А кроме того, я был раздражен. Что знает он о жизни и смерти, чтобы судить о них? Ничего. Ни жизни своей на кон не ставил, ни смерти он не смотрел в глаза. О жизни и смерти знает тот, кто решает, кому умереть, кому нет. Если он полагает, что это Бог, то это серьезное заблуждение. Есть кому это решать, кроме Бога.

11

19 октября Новое столкновение с Пермским. Опять он просит меня задержаться для разговора с глазу на глаз. Не хочет делать мне замечаний в присутствии остальных актеров — не то демонстрирует свой такт, не то опасается возражений. Знает, что если я вспылю, то этикета не соблюдаю.

Он нервничает, матовый голос, свидетельствующий его надбытность, пропал бесследно. Лирический тенор почти срывается на фальцет. Ему не сидится, уже не ходит, попросту бегает по кабинету.

Сорвался он к концу репетиции, как раз когда дело дошло до сцены телефонного разговора Юпитера с Пастернаком — объявил перерыв.

Как обычно, начинает с похвал моей богатой индивидуальности.

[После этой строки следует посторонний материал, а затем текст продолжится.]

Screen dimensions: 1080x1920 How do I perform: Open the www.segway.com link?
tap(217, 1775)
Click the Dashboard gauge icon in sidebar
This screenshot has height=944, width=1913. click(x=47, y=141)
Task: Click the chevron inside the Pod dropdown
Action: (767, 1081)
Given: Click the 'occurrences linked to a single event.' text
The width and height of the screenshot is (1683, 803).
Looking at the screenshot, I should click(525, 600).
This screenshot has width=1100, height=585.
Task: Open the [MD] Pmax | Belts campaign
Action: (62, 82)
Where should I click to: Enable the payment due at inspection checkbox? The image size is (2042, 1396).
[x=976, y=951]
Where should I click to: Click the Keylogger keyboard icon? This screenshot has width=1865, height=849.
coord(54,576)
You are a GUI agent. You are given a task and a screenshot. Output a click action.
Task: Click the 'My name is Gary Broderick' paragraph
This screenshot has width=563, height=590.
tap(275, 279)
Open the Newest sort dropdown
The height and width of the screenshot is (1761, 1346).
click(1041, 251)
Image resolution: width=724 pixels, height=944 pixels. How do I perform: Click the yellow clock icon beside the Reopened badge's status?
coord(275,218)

— Донат Павлович, дорогой человек, Бог наградил вас редкой значительностью. Слово в ваших устах становится особенно весомым и емким. Но этим даром следует пользоваться, не упуская той высшей цели, ради которой мы с вами трудимся. Не в том же она, чтоб убедить, насколько вы больше и выше поэта.

Выясняется, что я разрушаю гениально задуманную мизансцену. Характер этого диалога определяется местом действия. Работает тонкая параллель. А именно — Кремль и коммуналка. Поэт в коридоре, шныряют соседи, мешают сосредоточиться, вникнуть, он неустроен, неблагополучен, а Юпитер не может понять, почему это поэт так растерян?..

Я говорю, гася улыбку:

— А если он все хорошо понимает?

— Ну, разумеется, разумеется, он же всеведущ и всевидящ…

Я продолжаю:

— …И смог показать, что он не только хитрей, но надежней: «я б защитил своего товарища».

Тут наконец следует взрыв. Он кричит:

— Я не могу вас понять! Я вас отказываюсь понять. Я уговаривал, я упрашивал, чтоб вы согласились на эту роль. Вы не желали: вас душит ненависть. Я ответил: «меня она не тревожит. Меня сегодня тревожит одно: упрямое воскрешение деспота и реанимация трупа. Мы с вами знаем, что нам сулит эта опасная некрофилия. И мы не можем быть безучастны. Я призываю вас ей воспрепятствовать». Ну вот. Вы откликнулись, отозвались, пожали протянутую руку, и что ж выясняется? Ваша цель — понять и простить.